Nampaknya, jalan raya berliku-liku sepanjang 66 kilometer tersebut harus saya hadapi kembali. Jalan raya meliuk liuk menembus Hutan Bukit Barisan yang menembus Sitahuis adalah jalan utama yang menghubungkan Sibolga dan Tarutung. Dua kota yang harusnya bertetangga ini dipisahkan oleh jalan raya yang seakan memisahkan dua dunia. Konon, jalan ini banyak memakan korban, namun bukan korban nyawa melainkan para penumpang yag mabok lantaran harus menempuh kelokan yang konon bisa mencapai 1200 buah jumlahnya. Untungnya, melewati Sitahuis, jalanan kembali melandai di Adiankoting, wilayah Tapanuli Utara. Hutan yang lebat sudah tergantikan dengan padang rumput dan pegunungan dataran tinggi di kejauhan. Jujur saja, saya lebih suka melihat bentang alam seperti ini dibanding hutan yang tumbuh dengan rapat.

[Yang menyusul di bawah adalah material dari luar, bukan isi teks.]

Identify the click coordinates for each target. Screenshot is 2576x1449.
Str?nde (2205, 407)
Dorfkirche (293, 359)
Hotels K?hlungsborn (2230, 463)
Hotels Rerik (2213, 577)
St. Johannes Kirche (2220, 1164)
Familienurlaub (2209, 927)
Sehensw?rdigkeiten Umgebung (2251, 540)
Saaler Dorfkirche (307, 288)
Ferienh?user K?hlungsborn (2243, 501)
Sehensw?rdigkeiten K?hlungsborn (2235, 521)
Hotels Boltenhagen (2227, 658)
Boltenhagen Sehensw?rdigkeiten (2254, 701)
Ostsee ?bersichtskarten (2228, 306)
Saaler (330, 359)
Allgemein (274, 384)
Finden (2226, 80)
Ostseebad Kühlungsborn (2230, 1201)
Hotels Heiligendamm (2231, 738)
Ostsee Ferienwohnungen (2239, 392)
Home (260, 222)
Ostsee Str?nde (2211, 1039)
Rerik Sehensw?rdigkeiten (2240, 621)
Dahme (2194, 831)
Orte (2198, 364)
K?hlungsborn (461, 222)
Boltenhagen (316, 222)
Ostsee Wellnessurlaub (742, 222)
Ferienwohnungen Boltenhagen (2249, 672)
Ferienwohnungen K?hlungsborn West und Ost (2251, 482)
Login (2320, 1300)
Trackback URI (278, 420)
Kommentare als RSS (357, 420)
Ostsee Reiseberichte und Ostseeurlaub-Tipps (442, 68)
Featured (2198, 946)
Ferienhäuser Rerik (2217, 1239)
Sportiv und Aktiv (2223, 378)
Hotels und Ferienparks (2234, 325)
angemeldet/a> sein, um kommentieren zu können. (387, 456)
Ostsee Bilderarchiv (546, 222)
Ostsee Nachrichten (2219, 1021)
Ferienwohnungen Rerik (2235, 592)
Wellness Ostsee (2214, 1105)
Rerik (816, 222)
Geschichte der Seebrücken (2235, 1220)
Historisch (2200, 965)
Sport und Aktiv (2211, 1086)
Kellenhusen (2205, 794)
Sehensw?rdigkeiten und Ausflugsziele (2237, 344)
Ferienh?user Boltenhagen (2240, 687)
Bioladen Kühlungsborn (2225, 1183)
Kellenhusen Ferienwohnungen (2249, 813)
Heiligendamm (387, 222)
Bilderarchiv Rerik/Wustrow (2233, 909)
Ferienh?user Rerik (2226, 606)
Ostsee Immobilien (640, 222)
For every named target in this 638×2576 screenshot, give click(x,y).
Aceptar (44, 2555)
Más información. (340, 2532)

Perjalanan panjang ini harus diganjar dengan selembar uang kertas warna merah. Saya berangkat pada pagi hari dan diperkirakan akan mencapai Pematang Siantar lewat tengah hari, menjelang petang. Rute yang dilewati adalah Sibolga - Pandan (mencari bahan bakar terlebih dahulu) - Batu Simaninggir - Gunung GM Panggabean - Sitahuis - Adiankoting - Lobu Pining (Sayang sekali saya nggak sempat berhenti untuk melihat monumen Lymann Munson) - Tarutung - Sipoholon - Siborong-borong - Silangit - Balige - Laguboti - Porsea - Ajibata - Parapat - Tiga Dolok - Pematang Siantar. Perjalanan panjang ini seharusnya menarik kalau beberapa kondisi terpenuhi. Kondisi alam yang bervariasi sudah tentu menjadi penghiburan tersendiri sepanjang perjalanan. Lebanya hutan berganti dengan padang rumput berbukit di dua bagian Tapanuli akan menjadi pemandangan menarik. Cadas batu kapur di Silangit dan berganti menjadi titik pertama Danau toba terlihat di Balige juga menarik. Ramainya kota di wilayah Laguboti - Porsea menjadi hutan lebat di Ajibata dan kembali menjadi keramaian di Parapat juga sesuatu yang menarik untuk disimak. Terakhir, pemandangan hutan sekunder selepas Parapat menjadi perkebunan sawit ketika memasuki wilayah Simalungun semakin memanjakan mata penumpang. Saya yang gemar foto-foto sepanjang perjalanan perjalanan pun tampaknya menjadi hal yang menarik untuk dilihat oleh penumpang lainnya. Hahaha. Hal terakhir, kecintaan sang supir pada musik lumayan menghibur telinga. Walaupun sedikit sekali memiliki koleksi lagu Batak dalam playlistnya, namun sebagian lagu-lagunya masuk kategori enak didengar. Yang saya paling ingat adalah Hijau Daun feat Luna Maya - Suara karena diputar beberapa kali di sepanjang ruas. hehehe.
Oh, satu lagi, penumpang yang merokok akan sangat menyebalkan. Walaupun mobilnya ber AC namun AC tidak dinyalakan sepanjang perjalanan dan penumpang maupun sopir bebas merokok sepanjang perjalanan. Untungnya, saya duduk di samping jendela persis di belakang kursi samping supir. Jendela saya buka lebar-lebar dan makan angin lebih menyenangkan buat saya.